Sunday, September 27, 2020

Obesity and Diabetes Rising with Latinos, But Can Be Easily Prevented


A recent report from the United Health Foundation revealed that health concerns around obesity and diabetes continue to rise within the Latino community, affecting 31% of Latinos in the U.S.

The rate at which obesity and diabetes affects the Latino community is almost commensurate with the rate for the general population in the country, which the report puts at 28%. Dr. Roberto Madrid, Medical Director of United Healthcare, says that the report measures 24 areas of impact to overall health rankings, and that while there were recorded areas of improvement, the rising obesity and diabetes rates present a major area of concern.

“We saw betterment in some measures among the Hispanic community,” says Dr. Madrid. “The rates of premature death, death due to cancers, cardiovascular deaths and infant mortality all improved. But diabetes and obesity rates take away from those betterments.”

As previously reported on La Plaza, Latinos develop diabetes 1.5 times greater than white Americans, and run a higher risk of having diabetes due to poverty, lack of health care and cultural attitudes and behaviors. La Plaza also reported that obesity was one of the leading health issues in the United States, with 39.1% of Latino adults considered to be obese, and 14.8% of Latino infants being overweight.

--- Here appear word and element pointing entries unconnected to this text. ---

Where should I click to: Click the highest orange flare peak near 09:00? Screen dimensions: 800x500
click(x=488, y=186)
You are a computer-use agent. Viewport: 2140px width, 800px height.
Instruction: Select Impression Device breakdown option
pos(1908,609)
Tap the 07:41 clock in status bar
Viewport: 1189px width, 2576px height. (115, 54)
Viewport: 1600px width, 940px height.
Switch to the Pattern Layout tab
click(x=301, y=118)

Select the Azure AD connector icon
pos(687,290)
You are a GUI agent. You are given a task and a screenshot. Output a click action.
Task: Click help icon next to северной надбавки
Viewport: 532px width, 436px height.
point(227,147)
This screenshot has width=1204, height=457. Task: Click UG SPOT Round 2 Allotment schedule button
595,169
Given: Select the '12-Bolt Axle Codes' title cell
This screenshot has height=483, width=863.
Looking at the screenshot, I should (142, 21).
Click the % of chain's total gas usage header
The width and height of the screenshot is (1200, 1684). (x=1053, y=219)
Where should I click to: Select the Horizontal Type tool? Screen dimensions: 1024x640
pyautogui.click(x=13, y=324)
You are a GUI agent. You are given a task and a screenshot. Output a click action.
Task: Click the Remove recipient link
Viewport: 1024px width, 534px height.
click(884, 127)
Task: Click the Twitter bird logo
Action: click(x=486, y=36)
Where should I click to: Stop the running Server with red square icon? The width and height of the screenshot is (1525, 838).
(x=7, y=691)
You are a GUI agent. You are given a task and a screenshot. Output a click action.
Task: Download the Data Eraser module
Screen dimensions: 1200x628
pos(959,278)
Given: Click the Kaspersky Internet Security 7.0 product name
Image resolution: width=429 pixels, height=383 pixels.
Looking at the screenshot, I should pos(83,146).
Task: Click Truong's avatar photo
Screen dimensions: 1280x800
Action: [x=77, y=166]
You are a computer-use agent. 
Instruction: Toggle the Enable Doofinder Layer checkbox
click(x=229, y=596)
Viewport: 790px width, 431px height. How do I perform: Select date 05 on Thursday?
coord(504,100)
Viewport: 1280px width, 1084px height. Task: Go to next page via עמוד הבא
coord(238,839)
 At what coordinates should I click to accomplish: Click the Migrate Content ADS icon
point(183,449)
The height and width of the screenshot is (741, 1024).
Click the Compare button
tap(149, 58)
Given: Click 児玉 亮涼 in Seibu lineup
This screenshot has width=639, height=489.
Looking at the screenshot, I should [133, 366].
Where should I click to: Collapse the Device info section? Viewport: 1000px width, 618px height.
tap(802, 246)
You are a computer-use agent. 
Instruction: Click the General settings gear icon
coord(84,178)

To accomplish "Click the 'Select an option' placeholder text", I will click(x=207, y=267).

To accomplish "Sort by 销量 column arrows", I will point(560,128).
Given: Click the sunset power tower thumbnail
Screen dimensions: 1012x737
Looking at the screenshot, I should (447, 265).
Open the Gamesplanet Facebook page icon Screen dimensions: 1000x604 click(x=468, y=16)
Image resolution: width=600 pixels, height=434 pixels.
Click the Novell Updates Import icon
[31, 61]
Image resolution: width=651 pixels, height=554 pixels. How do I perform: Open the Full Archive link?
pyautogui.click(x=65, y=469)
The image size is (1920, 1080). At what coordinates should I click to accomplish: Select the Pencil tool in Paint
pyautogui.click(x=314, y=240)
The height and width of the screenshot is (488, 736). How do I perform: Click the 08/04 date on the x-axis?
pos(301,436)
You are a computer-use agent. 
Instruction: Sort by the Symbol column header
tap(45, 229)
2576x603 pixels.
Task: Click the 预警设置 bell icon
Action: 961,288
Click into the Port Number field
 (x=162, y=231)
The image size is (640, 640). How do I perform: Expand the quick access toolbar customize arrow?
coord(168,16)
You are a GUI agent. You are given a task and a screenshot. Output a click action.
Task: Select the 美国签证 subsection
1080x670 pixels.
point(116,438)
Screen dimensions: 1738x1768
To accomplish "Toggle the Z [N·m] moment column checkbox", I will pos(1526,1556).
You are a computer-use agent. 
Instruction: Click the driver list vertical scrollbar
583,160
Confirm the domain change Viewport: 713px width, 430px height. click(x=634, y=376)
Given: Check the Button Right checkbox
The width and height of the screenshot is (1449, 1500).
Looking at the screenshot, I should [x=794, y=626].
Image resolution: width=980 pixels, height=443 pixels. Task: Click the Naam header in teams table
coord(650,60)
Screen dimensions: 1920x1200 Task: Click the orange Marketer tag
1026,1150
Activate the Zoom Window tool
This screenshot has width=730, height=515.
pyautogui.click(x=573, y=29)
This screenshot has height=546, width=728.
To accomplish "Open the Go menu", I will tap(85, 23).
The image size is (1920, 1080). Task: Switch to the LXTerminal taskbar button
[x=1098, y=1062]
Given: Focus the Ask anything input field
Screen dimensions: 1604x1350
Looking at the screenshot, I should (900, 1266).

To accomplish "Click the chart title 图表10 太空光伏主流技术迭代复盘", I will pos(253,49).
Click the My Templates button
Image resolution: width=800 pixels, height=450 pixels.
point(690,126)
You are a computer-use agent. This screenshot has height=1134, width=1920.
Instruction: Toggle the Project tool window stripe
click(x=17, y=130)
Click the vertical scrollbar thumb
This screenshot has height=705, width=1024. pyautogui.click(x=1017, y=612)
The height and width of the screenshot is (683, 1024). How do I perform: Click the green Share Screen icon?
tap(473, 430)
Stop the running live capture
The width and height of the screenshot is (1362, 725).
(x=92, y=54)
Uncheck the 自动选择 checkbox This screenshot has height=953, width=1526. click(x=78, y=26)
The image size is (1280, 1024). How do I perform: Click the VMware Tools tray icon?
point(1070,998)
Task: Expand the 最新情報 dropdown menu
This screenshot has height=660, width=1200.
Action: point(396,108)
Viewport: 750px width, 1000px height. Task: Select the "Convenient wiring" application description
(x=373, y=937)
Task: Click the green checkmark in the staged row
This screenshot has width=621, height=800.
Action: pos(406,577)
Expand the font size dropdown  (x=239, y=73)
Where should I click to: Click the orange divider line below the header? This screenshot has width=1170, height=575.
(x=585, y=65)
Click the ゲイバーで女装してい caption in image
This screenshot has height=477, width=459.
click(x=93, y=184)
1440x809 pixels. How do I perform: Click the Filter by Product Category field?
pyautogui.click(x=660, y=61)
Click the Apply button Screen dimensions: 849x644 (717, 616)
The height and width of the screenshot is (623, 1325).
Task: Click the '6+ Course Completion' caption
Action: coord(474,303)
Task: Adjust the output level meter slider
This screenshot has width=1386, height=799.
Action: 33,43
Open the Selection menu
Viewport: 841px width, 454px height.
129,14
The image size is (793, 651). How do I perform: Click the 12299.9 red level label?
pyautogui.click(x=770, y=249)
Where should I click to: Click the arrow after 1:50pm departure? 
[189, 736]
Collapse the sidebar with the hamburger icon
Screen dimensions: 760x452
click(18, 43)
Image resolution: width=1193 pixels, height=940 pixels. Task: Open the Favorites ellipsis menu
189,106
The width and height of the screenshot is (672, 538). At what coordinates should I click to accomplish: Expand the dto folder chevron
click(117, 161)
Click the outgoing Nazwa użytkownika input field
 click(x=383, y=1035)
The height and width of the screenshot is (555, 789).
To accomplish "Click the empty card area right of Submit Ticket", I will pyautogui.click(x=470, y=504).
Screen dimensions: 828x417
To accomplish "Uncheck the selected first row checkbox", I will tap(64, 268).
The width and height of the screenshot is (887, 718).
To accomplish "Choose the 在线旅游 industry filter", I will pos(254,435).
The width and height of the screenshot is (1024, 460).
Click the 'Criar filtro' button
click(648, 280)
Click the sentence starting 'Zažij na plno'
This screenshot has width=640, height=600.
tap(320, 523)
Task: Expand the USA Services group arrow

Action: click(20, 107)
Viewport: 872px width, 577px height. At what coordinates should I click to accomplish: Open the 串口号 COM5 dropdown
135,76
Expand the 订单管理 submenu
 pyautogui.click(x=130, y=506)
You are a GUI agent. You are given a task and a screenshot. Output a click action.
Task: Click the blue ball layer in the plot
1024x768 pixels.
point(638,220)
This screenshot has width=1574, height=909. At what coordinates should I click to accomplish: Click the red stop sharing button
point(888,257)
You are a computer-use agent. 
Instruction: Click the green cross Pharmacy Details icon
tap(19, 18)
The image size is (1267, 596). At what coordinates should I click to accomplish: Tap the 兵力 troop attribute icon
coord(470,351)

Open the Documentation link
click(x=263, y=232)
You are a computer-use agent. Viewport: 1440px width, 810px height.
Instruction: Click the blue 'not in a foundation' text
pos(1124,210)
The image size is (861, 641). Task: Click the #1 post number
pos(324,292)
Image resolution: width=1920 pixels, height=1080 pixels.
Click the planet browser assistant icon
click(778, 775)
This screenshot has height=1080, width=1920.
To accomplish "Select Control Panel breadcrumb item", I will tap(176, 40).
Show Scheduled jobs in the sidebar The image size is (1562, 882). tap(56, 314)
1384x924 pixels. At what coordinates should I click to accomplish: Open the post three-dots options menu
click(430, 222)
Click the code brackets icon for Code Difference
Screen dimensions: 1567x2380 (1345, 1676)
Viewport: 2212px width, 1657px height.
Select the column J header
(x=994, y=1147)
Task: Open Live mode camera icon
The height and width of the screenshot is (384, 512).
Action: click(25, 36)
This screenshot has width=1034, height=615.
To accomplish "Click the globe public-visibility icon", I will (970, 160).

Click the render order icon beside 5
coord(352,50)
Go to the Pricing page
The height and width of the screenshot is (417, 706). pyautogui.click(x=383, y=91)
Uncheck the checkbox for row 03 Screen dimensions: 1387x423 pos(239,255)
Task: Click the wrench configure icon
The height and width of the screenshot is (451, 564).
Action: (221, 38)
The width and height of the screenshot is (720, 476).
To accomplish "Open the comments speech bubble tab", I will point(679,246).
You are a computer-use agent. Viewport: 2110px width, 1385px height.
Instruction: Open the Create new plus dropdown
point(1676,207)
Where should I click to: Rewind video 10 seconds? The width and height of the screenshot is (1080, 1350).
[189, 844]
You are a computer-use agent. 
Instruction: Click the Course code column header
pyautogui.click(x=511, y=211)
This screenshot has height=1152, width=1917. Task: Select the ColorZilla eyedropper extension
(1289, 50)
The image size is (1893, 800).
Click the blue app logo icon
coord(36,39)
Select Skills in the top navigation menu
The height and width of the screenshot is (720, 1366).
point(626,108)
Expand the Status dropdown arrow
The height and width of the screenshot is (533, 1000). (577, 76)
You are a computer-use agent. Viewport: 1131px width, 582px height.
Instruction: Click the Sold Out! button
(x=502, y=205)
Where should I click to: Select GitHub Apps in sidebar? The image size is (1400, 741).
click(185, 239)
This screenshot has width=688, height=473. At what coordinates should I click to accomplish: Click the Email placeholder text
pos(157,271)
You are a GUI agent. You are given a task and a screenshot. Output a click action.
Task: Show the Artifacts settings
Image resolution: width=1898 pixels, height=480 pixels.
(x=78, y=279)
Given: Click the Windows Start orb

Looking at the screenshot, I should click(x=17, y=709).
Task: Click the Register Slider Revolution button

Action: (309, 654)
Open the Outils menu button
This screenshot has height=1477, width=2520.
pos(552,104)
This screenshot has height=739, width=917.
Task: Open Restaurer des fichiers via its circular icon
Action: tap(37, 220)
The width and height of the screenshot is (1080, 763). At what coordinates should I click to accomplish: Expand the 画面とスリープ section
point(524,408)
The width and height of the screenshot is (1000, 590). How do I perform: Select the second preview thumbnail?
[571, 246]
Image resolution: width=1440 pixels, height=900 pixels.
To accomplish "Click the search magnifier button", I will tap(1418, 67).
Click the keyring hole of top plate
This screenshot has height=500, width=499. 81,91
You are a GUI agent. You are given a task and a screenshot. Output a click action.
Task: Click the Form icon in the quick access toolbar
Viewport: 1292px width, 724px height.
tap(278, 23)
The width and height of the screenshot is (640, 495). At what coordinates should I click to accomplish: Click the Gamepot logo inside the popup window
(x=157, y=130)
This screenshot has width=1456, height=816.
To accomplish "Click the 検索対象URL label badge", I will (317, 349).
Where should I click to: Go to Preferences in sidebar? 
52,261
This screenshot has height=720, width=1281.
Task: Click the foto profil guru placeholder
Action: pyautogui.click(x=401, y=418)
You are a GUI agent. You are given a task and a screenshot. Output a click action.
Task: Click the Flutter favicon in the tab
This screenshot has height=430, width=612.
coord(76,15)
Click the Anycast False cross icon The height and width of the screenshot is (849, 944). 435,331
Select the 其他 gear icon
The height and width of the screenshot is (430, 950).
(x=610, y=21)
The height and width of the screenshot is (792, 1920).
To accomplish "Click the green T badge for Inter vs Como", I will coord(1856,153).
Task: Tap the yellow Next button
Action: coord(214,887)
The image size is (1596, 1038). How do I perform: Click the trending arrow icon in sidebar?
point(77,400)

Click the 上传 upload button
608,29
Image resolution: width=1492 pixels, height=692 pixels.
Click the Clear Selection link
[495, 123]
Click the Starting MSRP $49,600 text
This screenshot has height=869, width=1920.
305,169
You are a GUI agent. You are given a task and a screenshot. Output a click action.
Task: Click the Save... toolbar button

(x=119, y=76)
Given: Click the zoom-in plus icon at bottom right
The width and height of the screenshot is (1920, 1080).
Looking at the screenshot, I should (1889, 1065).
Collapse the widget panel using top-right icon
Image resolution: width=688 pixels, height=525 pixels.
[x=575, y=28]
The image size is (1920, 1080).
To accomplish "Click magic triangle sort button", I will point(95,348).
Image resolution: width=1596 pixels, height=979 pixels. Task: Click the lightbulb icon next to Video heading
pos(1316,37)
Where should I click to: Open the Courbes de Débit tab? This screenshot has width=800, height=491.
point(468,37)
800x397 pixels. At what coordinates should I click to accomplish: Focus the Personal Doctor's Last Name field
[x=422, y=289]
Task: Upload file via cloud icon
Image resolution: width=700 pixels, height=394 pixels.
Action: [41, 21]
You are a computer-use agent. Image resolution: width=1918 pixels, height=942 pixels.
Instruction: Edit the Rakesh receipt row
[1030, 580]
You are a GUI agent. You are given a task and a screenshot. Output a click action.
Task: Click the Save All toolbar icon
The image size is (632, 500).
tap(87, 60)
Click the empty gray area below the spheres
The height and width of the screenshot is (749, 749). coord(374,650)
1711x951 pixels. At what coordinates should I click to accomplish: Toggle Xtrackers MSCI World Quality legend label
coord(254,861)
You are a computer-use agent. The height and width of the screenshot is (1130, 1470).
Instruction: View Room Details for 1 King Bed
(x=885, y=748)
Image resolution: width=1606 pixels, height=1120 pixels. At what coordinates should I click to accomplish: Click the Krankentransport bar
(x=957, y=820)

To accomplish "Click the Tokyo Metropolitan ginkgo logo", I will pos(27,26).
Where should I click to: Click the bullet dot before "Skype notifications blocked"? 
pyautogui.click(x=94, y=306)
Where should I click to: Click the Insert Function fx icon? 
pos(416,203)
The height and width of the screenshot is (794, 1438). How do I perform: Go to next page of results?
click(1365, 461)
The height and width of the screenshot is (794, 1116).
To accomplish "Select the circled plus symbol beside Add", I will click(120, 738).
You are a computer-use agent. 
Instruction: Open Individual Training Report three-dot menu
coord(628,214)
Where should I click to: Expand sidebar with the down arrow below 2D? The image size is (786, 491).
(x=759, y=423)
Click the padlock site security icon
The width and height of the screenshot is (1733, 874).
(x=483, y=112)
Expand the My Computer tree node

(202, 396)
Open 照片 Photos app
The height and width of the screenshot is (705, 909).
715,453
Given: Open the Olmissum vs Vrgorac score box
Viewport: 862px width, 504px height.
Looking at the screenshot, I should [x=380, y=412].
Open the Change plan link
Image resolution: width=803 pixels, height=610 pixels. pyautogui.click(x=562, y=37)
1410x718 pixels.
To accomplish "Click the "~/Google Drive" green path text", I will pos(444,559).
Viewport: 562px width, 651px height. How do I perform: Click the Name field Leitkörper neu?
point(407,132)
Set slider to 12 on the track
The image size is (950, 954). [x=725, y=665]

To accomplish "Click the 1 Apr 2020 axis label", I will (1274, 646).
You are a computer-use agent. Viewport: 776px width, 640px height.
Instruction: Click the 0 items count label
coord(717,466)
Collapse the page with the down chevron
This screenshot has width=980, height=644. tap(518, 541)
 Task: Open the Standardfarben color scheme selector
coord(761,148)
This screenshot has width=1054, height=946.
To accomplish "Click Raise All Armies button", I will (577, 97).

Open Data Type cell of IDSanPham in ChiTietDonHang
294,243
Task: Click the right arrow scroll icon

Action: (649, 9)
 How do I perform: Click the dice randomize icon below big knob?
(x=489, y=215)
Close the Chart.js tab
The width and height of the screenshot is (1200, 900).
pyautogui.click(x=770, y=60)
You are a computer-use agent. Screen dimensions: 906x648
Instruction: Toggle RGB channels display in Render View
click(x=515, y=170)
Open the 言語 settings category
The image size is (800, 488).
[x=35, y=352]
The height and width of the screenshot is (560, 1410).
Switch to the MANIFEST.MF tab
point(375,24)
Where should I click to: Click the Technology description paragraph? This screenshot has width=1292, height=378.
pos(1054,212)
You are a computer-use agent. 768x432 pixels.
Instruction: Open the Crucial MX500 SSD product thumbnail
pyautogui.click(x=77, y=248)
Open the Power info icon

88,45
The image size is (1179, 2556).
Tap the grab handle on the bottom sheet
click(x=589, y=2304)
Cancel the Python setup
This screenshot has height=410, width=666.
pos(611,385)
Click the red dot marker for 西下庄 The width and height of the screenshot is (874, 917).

Yet, Dr. Madrid says that these health concerns are preventable and that there are opportunities to turn the trend around and have families make the necessary changes to avoid health dangers. With the upcoming holidays and New Year approaching, Dr. Madrid sees this as a great time to be watchful and cut down on unnecessary calories. He also says that the health changes to prevent diabetes can be made while tackling weight loss at the same time.

“[Diabetes] is preventable with weight loss,” says Dr. Madrid. “Five percent weight loss will reduce your risk of going from pre-diabetes to diabetes by 60 percent. That’s better than any medication.”